Exercise task: Render every line of all the entries below as a Markdown table with the columns Line No. and Content, numbering the lines in order and omitting any blank ones.

Records provided:
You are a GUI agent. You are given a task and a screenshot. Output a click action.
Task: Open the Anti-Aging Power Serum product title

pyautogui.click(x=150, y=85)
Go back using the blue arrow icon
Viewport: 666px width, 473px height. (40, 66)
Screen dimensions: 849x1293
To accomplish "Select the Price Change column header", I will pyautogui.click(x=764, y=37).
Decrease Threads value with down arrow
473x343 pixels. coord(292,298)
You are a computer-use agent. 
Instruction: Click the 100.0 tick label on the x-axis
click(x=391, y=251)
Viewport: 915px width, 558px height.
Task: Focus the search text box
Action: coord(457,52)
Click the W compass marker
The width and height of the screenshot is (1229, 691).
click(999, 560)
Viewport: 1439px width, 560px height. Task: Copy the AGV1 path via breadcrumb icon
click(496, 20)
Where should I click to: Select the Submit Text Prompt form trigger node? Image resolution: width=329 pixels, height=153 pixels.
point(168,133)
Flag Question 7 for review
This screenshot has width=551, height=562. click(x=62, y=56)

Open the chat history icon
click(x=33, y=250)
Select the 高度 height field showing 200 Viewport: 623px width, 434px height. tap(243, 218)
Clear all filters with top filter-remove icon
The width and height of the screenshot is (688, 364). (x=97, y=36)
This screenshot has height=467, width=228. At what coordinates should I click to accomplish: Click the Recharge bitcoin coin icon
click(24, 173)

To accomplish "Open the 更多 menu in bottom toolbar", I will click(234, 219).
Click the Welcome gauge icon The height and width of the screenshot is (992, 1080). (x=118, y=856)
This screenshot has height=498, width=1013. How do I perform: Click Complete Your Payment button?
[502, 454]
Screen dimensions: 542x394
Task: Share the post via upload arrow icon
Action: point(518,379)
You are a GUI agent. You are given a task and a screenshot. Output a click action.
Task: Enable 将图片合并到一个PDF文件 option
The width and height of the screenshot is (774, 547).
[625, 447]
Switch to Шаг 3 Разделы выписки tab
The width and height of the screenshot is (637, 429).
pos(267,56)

Finished exercise:
| Line No. | Content |
|---|---|
| 1 | You are a GUI agent. You are given a task and a screenshot. Output a click action. |
| 2 | Task: Open the Anti-Aging Power Serum product title |
| 3 | pyautogui.click(x=150, y=85) |
| 4 | Go back using the blue arrow icon |
| 5 | Viewport: 666px width, 473px height. (40, 66) |
| 6 | Screen dimensions: 849x1293 |
| 7 | To accomplish "Select the Price Change column header", I will pyautogui.click(x=764, y=37). |
| 8 | Decrease Threads value with down arrow |
| 9 | 473x343 pixels. coord(292,298) |
| 10 | You are a computer-use agent.  |
| 11 | Instruction: Click the 100.0 tick label on the x-axis |
| 12 | click(x=391, y=251) |
| 13 | Viewport: 915px width, 558px height. |
| 14 | Task: Focus the search text box |
| 15 | Action: coord(457,52) |
| 16 | Click the W compass marker |
| 17 | The width and height of the screenshot is (1229, 691). |
| 18 | click(999, 560) |
| 19 | Viewport: 1439px width, 560px height. Task: Copy the AGV1 path via breadcrumb icon |
| 20 | click(496, 20) |
| 21 | Where should I click to: Select the Submit Text Prompt form trigger node? Image resolution: width=329 pixels, height=153 pixels. |
| 22 | point(168,133) |
| 23 | Flag Question 7 for review |
| 24 | This screenshot has width=551, height=562. click(x=62, y=56) |
| 25 | Open the chat history icon |
| 26 | click(x=33, y=250) |
| 27 | Select the 高度 height field showing 200 Viewport: 623px width, 434px height. tap(243, 218) |
| 28 | Clear all filters with top filter-remove icon |
| 29 | The width and height of the screenshot is (688, 364). (x=97, y=36) |
| 30 | This screenshot has height=467, width=228. At what coordinates should I click to accomplish: Click the Recharge bitcoin coin icon |
| 31 | click(24, 173) |
| 32 | To accomplish "Open the 更多 menu in bottom toolbar", I will click(234, 219). |
| 33 | Click the Welcome gauge icon The height and width of the screenshot is (992, 1080). (x=118, y=856) |
| 34 | This screenshot has height=498, width=1013. How do I perform: Click Complete Your Payment button? |
| 35 | [502, 454] |
| 36 | Screen dimensions: 542x394 |
| 37 | Task: Share the post via upload arrow icon |
| 38 | Action: point(518,379) |
| 39 | You are a GUI agent. You are given a task and a screenshot. Output a click action. |
| 40 | Task: Enable 将图片合并到一个PDF文件 option |
| 41 | The width and height of the screenshot is (774, 547). |
| 42 | [625, 447] |
| 43 | Switch to Шаг 3 Разделы выписки tab |
| 44 | The width and height of the screenshot is (637, 429). |
| 45 | pos(267,56) |